Find how many lines in the data below mention "first". Give the number only.

Stored entries
--------
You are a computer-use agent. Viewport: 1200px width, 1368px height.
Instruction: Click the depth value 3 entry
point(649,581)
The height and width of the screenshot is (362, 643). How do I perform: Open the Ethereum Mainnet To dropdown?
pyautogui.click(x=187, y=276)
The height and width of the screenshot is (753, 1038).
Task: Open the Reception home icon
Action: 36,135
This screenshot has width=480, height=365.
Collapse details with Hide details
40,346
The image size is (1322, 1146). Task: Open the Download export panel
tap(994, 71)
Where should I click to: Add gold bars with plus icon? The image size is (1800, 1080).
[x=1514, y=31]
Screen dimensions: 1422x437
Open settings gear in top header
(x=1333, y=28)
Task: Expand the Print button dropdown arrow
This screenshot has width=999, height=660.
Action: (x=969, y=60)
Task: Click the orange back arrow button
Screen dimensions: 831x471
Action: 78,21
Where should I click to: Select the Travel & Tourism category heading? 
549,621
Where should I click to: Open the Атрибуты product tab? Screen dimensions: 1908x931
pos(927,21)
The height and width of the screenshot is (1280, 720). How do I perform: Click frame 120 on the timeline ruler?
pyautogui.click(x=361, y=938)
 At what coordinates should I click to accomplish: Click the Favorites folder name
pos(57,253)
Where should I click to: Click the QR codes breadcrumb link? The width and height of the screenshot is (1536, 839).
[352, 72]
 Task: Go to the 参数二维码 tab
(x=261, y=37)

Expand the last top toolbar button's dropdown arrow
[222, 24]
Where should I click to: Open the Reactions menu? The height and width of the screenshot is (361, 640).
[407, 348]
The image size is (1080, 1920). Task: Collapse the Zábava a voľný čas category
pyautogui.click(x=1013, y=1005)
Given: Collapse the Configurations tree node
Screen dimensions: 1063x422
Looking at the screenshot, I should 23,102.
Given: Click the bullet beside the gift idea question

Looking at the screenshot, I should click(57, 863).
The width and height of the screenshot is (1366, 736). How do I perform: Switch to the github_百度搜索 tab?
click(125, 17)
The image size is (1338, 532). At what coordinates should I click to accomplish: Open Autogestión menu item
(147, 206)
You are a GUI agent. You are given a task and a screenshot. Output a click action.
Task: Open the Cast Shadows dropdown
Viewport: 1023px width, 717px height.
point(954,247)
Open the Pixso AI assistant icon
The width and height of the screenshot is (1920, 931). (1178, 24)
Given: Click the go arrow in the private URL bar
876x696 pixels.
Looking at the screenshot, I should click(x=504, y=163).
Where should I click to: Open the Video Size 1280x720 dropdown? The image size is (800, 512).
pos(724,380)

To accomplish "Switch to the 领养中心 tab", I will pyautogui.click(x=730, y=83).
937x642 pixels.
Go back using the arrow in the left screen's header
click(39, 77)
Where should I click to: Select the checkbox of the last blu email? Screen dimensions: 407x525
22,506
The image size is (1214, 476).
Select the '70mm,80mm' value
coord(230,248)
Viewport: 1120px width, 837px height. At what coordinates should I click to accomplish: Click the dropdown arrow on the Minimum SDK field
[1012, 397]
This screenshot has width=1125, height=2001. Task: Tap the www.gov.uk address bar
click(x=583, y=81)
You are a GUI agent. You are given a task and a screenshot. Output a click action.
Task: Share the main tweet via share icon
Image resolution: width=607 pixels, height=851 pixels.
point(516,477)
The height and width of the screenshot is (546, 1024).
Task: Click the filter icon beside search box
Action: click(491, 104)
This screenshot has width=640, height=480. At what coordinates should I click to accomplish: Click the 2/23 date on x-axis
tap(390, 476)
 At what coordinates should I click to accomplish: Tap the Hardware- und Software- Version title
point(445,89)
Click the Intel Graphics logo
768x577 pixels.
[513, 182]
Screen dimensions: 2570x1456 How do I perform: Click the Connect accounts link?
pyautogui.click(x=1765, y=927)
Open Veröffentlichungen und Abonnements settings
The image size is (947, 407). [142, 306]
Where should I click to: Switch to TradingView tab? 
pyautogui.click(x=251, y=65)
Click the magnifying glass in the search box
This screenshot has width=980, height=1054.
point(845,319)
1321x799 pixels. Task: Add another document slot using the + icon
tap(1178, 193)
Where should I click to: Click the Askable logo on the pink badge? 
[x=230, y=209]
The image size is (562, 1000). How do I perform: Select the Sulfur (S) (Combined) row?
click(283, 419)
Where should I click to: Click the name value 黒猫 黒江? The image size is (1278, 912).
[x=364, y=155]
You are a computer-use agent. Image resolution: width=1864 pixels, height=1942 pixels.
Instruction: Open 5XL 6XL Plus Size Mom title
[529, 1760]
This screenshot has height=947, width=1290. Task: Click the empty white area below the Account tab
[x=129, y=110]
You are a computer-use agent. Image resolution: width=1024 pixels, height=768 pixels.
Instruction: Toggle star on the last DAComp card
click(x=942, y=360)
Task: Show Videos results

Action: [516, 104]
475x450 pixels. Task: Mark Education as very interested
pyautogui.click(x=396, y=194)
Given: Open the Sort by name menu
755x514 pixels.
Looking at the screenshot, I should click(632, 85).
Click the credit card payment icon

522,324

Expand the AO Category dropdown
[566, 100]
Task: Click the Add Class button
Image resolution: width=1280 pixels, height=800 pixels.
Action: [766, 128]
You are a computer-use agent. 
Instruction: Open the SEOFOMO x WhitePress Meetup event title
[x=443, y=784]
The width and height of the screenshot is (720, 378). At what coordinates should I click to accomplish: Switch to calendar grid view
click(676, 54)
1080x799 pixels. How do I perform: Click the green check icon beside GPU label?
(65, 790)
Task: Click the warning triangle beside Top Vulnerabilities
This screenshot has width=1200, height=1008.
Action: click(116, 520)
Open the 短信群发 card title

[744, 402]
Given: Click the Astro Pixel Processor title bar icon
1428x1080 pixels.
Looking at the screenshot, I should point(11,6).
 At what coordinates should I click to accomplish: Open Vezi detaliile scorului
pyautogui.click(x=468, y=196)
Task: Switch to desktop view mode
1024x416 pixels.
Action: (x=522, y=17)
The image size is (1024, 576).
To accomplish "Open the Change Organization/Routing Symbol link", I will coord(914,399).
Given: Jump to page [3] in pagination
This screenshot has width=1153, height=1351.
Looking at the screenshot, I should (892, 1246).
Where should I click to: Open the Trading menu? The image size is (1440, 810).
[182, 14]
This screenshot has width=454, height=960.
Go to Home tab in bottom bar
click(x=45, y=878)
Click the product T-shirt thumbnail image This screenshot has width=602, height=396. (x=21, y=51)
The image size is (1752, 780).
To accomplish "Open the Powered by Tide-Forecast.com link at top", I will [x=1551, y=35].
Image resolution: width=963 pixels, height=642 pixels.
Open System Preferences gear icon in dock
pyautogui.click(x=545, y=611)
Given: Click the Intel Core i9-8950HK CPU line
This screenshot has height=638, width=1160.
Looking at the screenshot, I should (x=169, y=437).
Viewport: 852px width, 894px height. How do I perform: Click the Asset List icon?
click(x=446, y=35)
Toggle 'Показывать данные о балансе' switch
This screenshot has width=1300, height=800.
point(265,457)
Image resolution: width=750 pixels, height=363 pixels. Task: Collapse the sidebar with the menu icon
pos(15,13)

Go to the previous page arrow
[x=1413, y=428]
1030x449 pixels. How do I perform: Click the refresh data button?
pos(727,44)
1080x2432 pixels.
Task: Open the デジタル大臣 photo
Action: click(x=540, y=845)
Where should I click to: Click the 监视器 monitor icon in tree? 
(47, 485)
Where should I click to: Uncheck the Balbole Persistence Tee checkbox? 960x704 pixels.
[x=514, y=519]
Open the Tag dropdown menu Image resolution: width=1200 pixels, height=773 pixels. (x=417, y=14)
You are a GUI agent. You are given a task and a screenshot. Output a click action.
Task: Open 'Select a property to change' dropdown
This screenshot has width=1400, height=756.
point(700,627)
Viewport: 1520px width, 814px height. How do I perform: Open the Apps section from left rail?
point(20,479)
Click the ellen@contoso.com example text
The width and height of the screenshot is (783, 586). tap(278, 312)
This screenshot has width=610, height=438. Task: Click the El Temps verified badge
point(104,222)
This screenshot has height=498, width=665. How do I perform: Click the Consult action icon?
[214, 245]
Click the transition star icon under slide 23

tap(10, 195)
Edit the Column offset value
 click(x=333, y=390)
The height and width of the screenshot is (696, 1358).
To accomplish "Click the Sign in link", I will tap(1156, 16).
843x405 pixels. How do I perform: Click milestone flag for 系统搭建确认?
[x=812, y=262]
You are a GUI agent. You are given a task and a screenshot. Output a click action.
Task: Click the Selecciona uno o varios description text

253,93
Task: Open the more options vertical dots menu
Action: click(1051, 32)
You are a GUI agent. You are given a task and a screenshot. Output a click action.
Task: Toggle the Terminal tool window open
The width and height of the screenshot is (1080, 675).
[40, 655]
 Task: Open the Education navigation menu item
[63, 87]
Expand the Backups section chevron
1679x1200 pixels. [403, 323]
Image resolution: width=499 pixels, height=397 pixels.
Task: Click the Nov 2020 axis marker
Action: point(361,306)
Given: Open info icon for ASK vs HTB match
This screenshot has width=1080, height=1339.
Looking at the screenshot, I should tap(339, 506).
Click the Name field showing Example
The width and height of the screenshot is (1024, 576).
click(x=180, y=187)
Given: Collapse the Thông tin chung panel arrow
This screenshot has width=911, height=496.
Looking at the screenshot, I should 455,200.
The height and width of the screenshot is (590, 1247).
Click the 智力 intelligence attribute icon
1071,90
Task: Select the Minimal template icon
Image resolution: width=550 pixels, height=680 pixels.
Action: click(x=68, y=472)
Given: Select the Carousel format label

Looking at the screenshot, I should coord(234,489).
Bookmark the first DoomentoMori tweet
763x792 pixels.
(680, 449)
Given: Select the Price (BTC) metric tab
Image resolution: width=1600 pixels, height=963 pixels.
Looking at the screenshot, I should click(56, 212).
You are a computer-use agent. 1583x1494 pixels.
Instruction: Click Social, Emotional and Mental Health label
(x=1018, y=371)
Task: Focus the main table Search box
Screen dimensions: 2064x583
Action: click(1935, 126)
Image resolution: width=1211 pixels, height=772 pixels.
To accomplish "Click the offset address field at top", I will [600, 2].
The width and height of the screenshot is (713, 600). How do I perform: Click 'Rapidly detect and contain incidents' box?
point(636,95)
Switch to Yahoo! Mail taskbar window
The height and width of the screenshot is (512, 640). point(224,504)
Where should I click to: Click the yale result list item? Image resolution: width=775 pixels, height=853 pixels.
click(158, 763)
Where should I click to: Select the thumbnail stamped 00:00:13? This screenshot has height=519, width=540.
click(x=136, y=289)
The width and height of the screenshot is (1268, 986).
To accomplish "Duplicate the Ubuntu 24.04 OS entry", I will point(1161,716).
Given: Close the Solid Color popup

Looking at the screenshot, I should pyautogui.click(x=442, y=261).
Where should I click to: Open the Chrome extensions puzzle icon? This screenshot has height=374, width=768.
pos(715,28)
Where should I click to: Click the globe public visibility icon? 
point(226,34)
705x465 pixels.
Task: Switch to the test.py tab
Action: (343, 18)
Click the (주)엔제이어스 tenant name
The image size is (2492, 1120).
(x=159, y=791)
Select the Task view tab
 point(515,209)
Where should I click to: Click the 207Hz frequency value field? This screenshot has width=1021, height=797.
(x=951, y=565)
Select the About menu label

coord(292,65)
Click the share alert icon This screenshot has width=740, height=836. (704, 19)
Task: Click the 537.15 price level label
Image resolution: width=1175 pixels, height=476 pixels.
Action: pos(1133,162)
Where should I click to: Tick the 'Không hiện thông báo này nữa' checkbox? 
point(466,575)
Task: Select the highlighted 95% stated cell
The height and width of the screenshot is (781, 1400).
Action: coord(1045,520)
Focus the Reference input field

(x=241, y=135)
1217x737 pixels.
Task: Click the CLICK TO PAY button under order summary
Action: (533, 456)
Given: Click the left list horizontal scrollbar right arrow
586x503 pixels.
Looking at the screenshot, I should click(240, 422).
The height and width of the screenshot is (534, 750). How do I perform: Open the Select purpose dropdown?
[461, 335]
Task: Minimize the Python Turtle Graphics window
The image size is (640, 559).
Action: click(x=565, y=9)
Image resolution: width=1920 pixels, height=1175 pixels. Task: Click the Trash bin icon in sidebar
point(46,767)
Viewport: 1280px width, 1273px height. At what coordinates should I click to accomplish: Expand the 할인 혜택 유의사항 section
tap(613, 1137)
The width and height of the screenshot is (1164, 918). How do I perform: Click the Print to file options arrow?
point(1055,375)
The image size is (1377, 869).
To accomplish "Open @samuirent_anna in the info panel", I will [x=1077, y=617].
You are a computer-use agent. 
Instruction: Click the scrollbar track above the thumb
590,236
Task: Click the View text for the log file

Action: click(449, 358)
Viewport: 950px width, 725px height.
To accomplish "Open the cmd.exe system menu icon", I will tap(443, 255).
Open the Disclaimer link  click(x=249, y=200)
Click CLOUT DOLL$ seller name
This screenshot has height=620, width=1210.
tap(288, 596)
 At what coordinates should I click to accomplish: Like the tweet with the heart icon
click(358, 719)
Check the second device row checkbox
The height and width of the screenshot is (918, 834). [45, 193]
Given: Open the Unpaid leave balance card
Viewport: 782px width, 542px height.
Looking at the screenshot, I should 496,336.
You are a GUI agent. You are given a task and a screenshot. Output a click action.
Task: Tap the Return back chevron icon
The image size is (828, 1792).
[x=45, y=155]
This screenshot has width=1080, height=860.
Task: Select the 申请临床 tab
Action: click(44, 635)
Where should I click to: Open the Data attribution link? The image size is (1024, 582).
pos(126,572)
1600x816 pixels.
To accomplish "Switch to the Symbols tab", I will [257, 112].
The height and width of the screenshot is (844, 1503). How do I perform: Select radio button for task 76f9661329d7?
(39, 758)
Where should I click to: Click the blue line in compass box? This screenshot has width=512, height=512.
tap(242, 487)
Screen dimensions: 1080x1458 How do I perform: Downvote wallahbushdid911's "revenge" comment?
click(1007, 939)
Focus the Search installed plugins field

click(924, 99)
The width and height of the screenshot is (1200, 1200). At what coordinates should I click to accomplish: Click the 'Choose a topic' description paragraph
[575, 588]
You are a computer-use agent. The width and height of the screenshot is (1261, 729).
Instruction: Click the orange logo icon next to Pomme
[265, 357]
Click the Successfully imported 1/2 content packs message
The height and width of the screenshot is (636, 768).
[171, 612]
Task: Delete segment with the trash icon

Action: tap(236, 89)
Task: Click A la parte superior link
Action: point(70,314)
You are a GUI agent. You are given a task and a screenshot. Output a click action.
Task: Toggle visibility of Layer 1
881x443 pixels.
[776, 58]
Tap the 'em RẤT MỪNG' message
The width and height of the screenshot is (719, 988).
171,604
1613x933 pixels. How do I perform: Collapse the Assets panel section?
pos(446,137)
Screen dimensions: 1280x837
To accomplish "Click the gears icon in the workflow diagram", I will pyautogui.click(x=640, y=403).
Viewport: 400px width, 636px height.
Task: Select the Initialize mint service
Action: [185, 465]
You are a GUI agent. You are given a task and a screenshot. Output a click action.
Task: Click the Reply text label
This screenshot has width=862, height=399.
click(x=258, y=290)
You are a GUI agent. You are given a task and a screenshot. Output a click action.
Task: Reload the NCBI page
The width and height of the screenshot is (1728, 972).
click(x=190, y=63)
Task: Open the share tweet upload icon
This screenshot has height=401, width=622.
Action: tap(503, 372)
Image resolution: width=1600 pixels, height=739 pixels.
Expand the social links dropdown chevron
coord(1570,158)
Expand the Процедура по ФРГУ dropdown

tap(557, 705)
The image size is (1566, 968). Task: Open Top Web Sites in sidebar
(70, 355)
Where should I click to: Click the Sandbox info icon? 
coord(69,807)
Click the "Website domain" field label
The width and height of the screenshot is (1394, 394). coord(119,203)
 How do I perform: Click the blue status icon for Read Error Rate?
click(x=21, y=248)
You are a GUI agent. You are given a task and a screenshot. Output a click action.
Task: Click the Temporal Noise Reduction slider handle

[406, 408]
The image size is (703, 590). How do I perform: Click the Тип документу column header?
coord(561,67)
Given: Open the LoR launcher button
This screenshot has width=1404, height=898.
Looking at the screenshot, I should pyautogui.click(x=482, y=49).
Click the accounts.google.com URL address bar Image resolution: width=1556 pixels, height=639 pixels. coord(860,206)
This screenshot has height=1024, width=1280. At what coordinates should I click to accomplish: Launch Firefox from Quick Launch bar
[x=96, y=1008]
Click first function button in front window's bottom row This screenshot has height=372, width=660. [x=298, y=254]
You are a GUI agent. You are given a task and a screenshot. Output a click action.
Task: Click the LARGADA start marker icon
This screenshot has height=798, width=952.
--------
OUTPUT OF THE TASK> 2